[Nick gives a hm in response, saving that question for later. He has to stifle some inward discomfort; though he's been here for years and lives with a synthetic who looks human enough, the fact there are more out there, possibly world of them, will never cease to unsettle him. It's hard to teach an old dog new tricks, especially when that dog has been dealing with the Institute for far too long.]
You're not the first synth here who looks downright human. I'm starting to wonder if folks like me and Oscar are the exceptions to the rule when it comes to how human a machine can be.

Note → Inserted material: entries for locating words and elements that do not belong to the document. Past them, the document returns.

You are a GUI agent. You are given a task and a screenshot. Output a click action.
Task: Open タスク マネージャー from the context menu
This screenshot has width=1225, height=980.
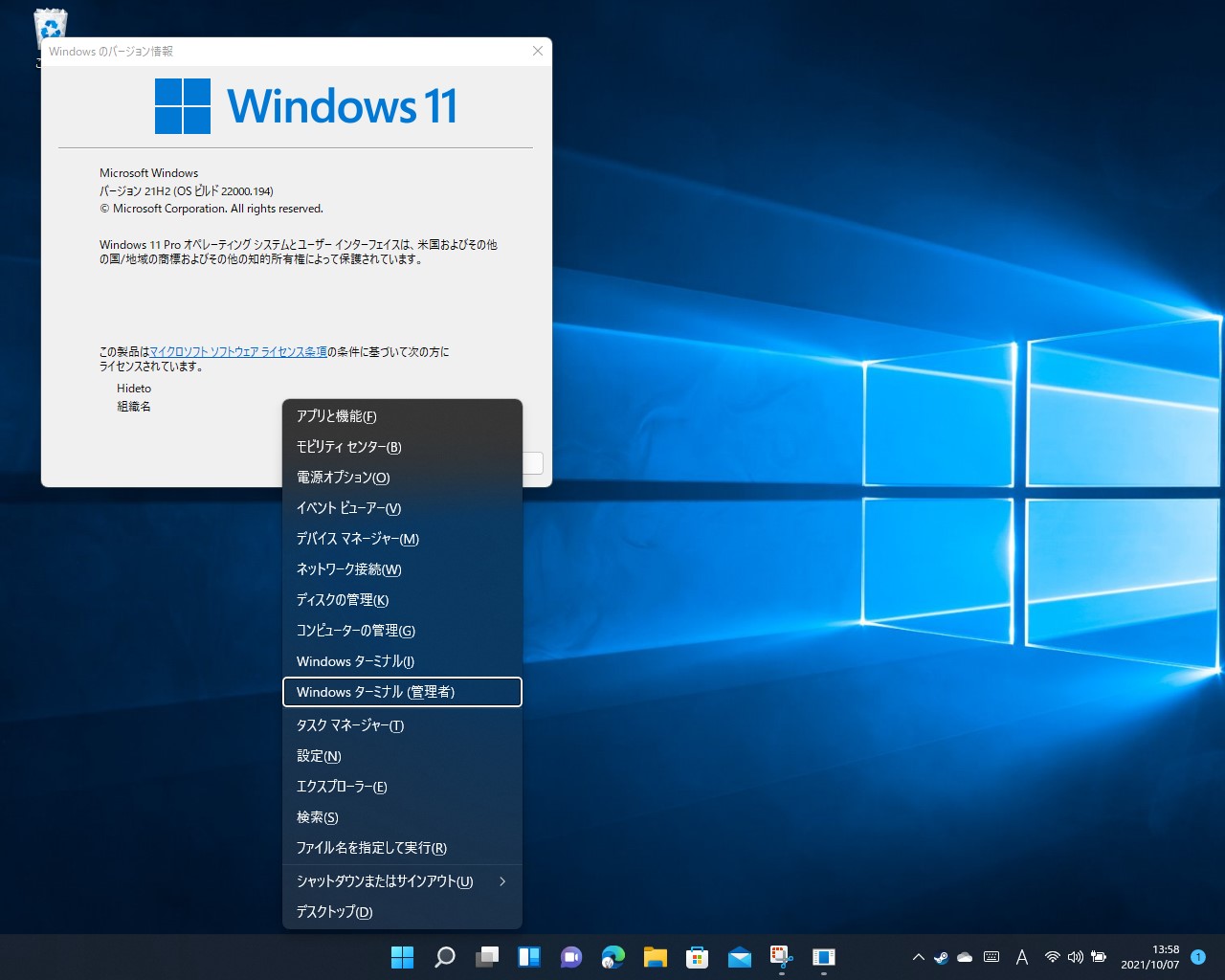click(x=348, y=725)
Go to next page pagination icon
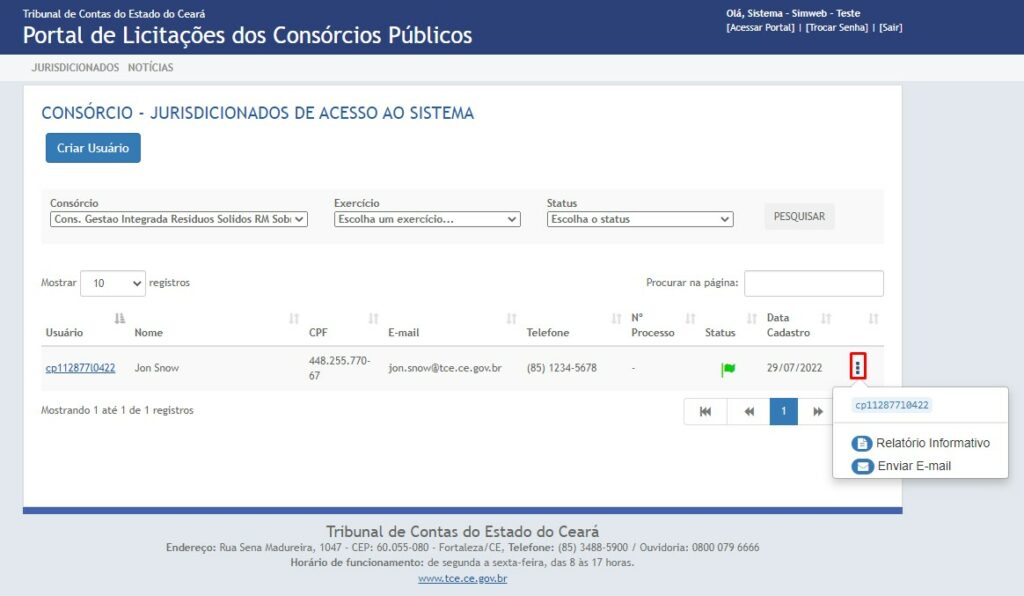This screenshot has height=596, width=1024. 817,411
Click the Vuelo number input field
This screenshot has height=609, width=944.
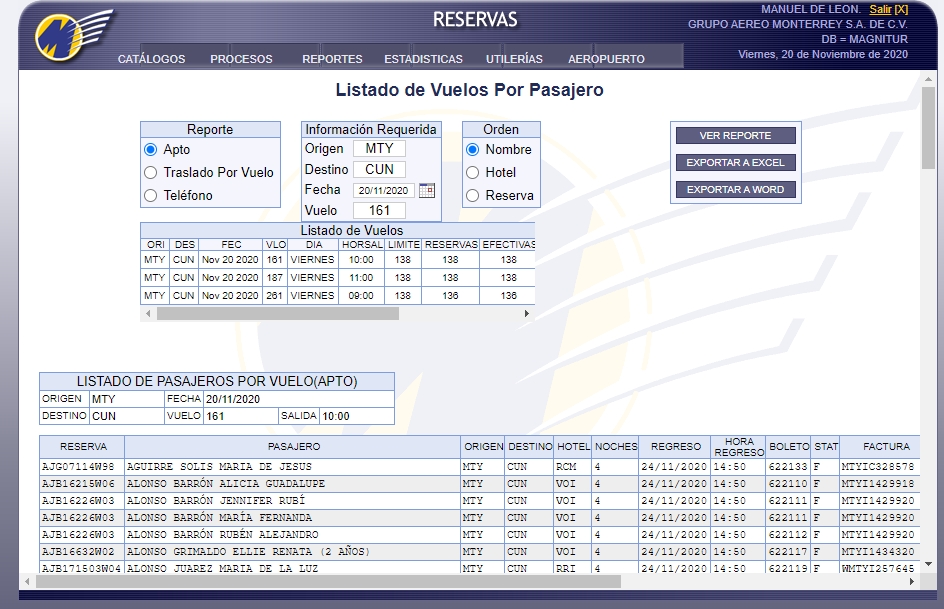click(379, 210)
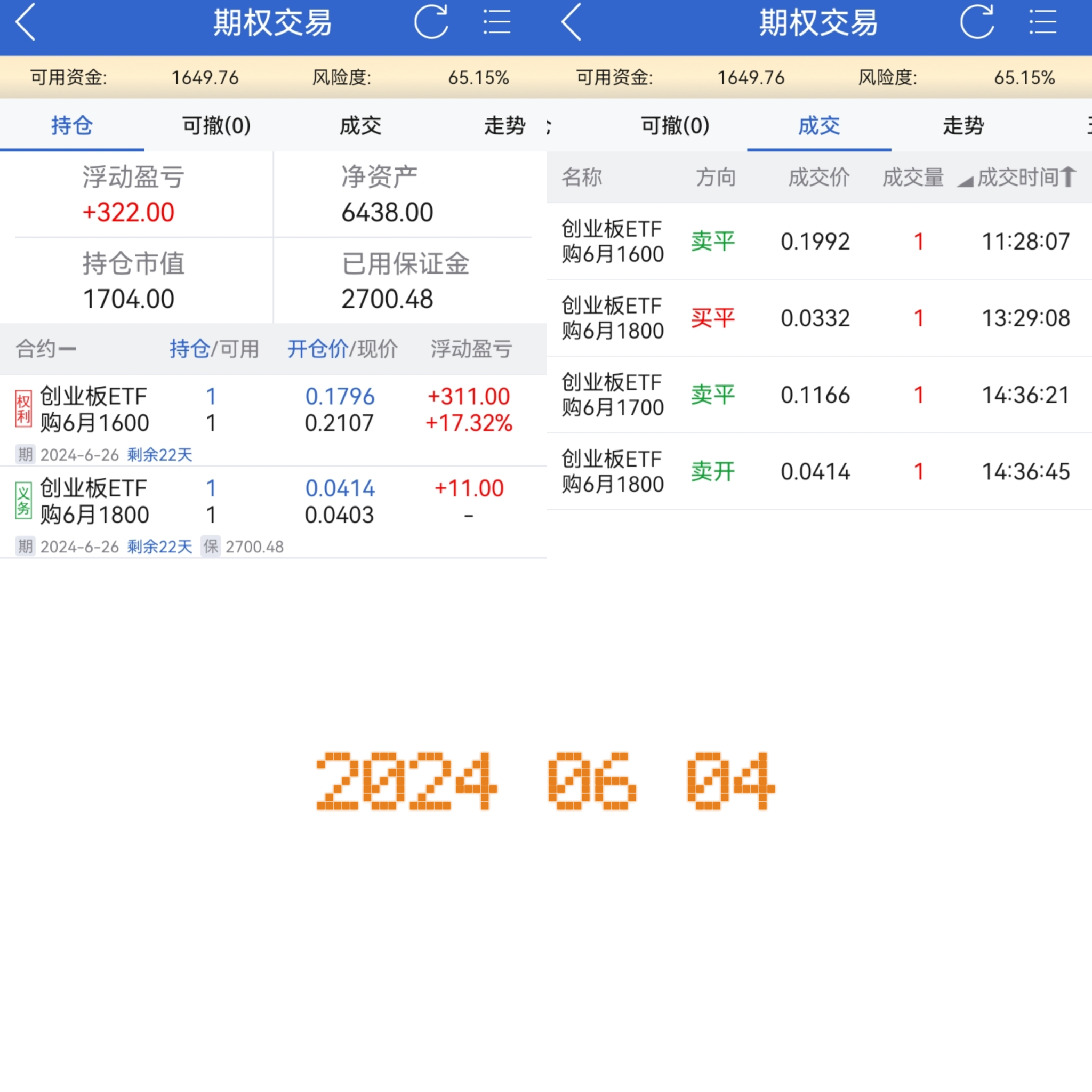Click the right panel refresh icon
The height and width of the screenshot is (1092, 1092).
click(x=977, y=22)
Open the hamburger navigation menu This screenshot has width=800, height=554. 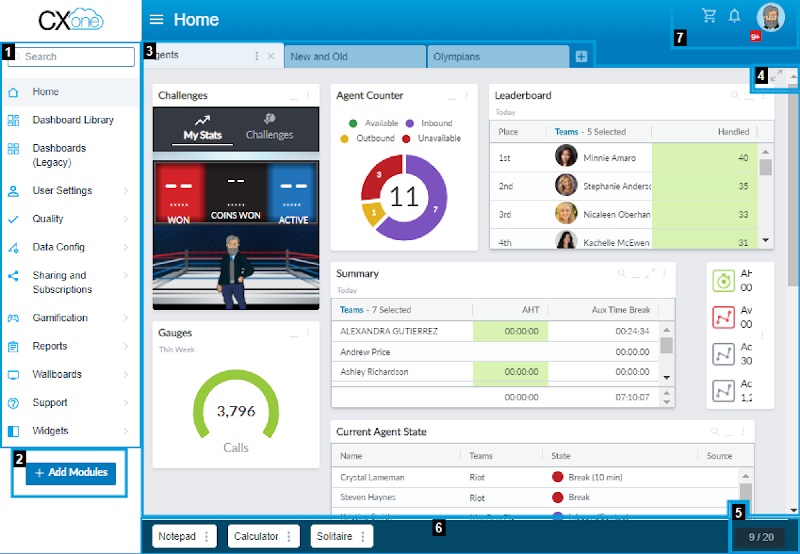[156, 20]

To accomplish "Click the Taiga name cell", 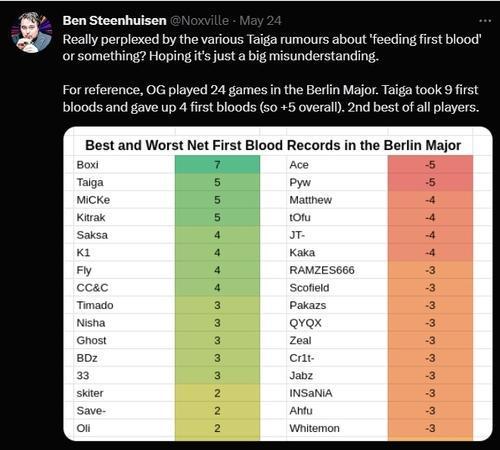I will click(x=124, y=182).
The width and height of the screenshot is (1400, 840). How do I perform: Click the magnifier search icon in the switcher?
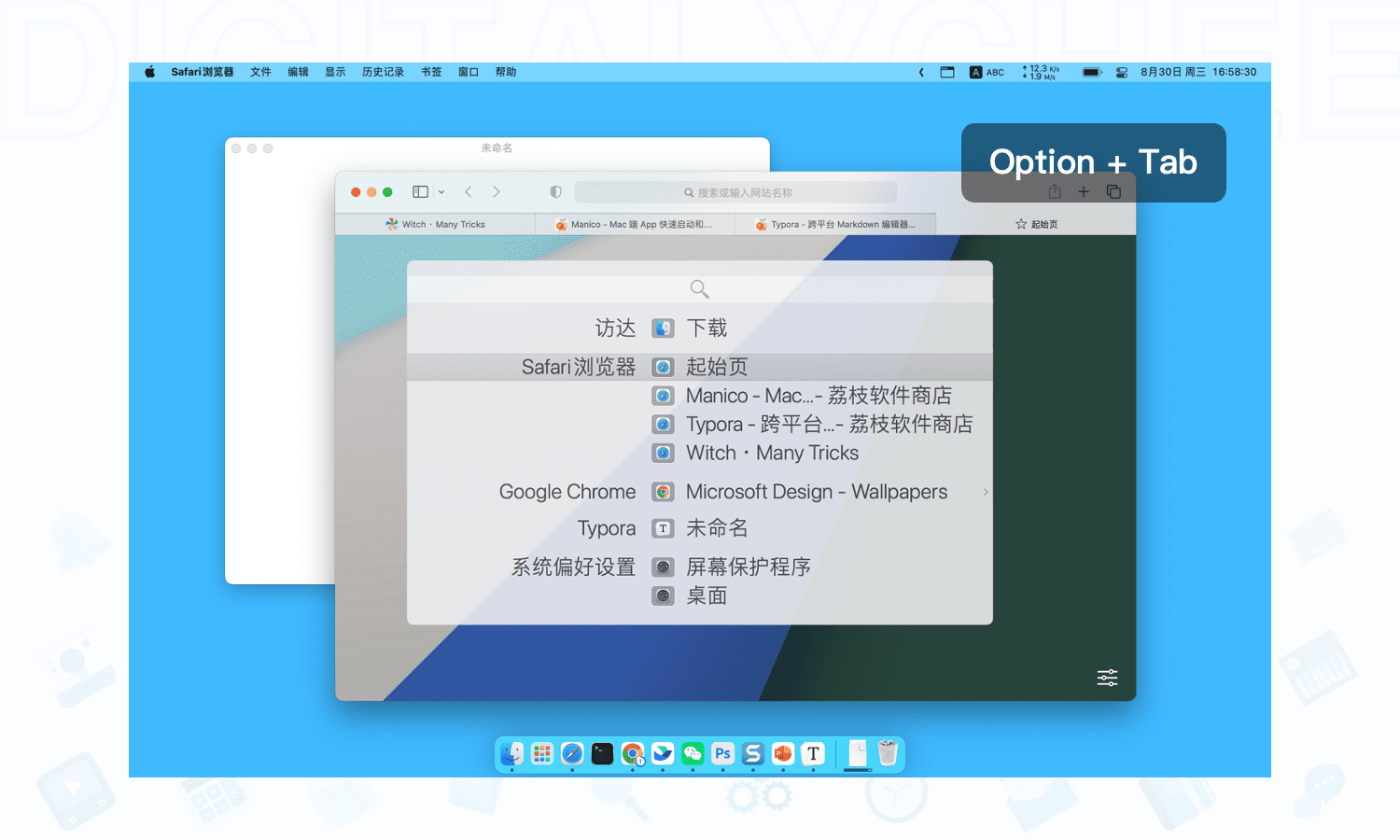click(699, 288)
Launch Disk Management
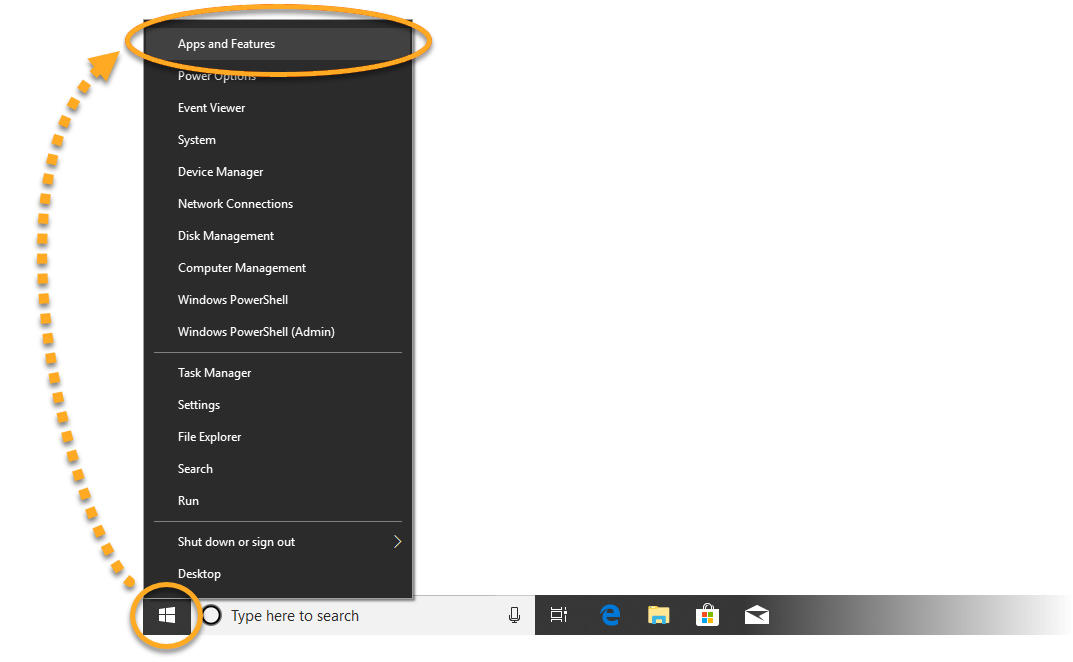This screenshot has height=662, width=1073. (226, 236)
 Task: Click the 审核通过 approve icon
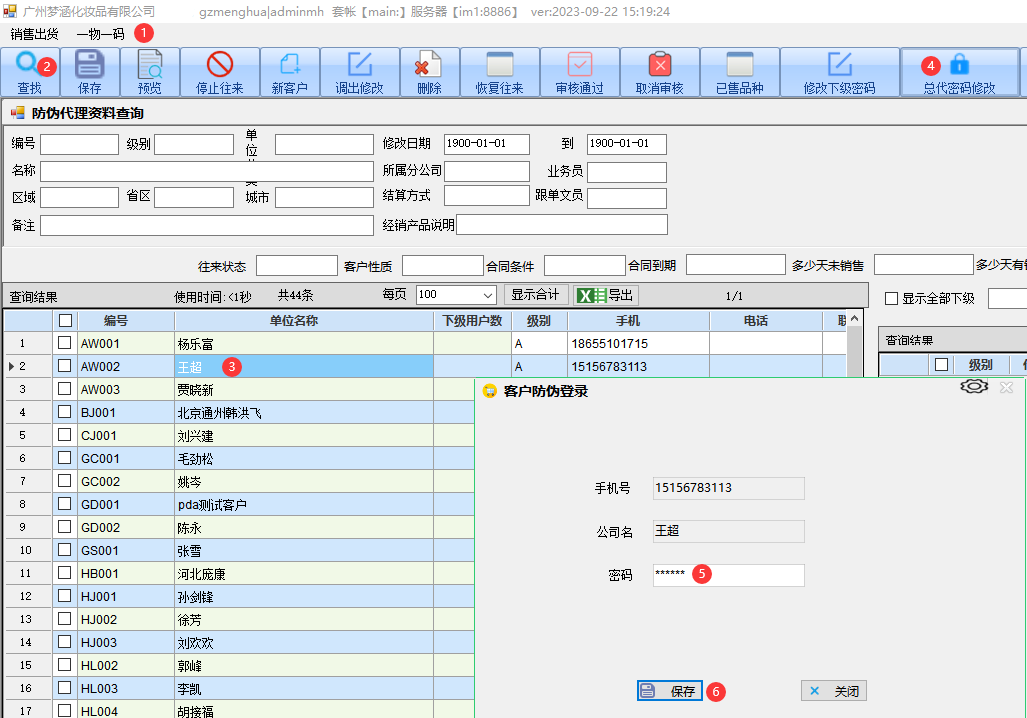pyautogui.click(x=580, y=65)
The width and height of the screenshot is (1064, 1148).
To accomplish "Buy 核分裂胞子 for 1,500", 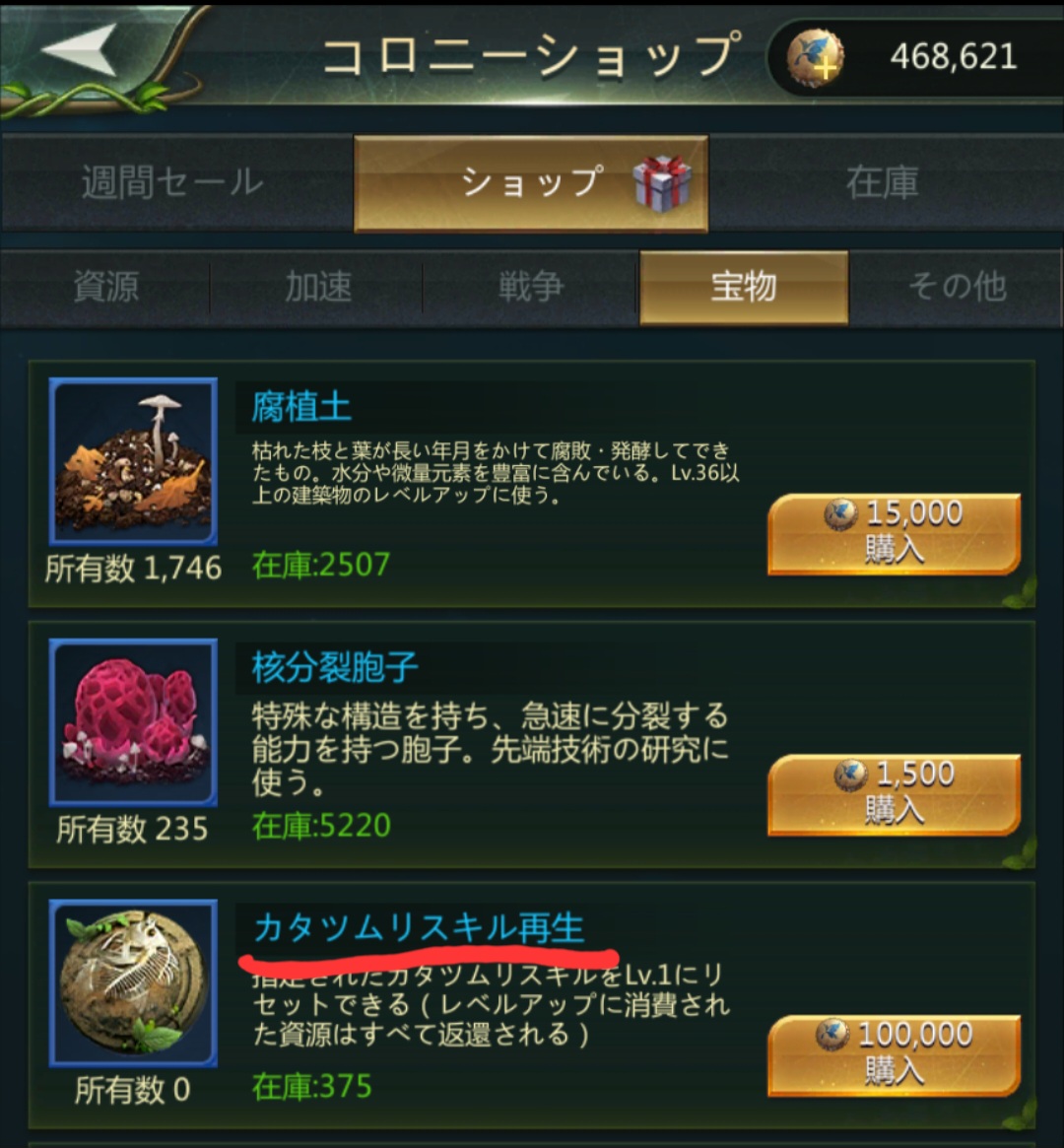I will (x=894, y=794).
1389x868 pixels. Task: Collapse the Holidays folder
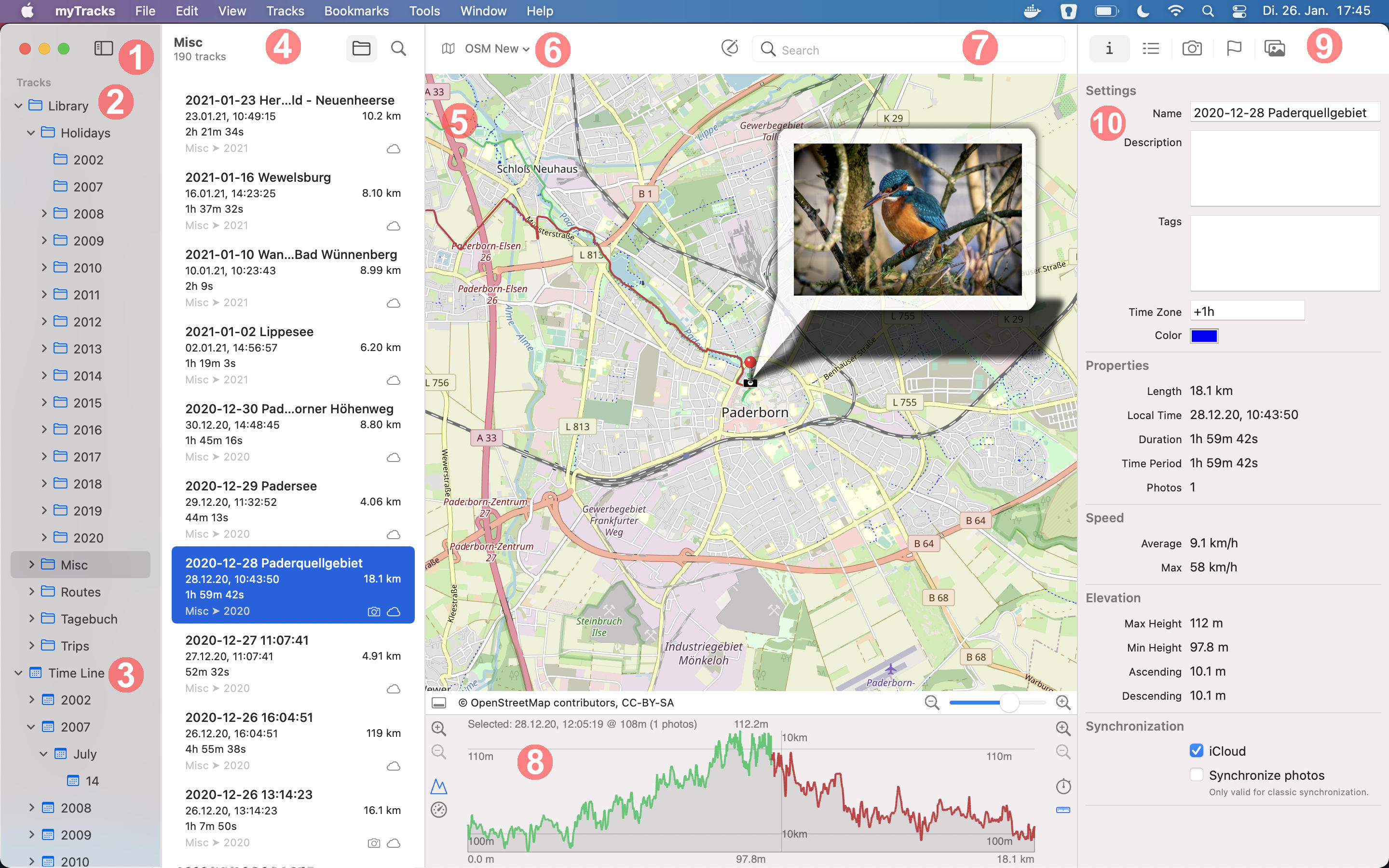(x=31, y=133)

[The tone makes it clear that it isn't an invitation for him to do the same, but synthetic applied as a general moniker for people who are created feels off, somehow. It was never a term used by anyone at Delos.
She leans across the table, extending trust and a hand - palm up - for perusal.]
[He takes a look at her hand as she offers it, his eyes tracing the lines worn into her palm. Veins, wrinkles, the texture of real skin -- it's all there, able to fool even his eyes.]
The later generations where I come from are like that. A couple of people here, too. They bleed when you cut 'em, sleep and eat like any normal human. Some of them, ones that've escaped the Institute -- they don't even know they're not the real deal. Needless to say, I don't really have that luxury.
[He holds up his own hand, one that's completely devoid of the torn skin that covers most of him, albeit in bits and pieces.]
[An early iteration, then. A prototype. Some of the oldest hosts in the park are still around, she is certain, but most of them have been put away into cold storage. Maeve's expression tips mildly sympathetic as her fingers curl back into her palm, looking at the metal endoskeleton.]
Is that where you came from? The "Institute?"
[It doesn't sound all that dissimilar from the Mesa, but everyone sent out into the desert believed in their reality. She did, once.]
It's the place in my world that makes folks like us, though they're more you than me these days. Seems a lot of worlds are like that.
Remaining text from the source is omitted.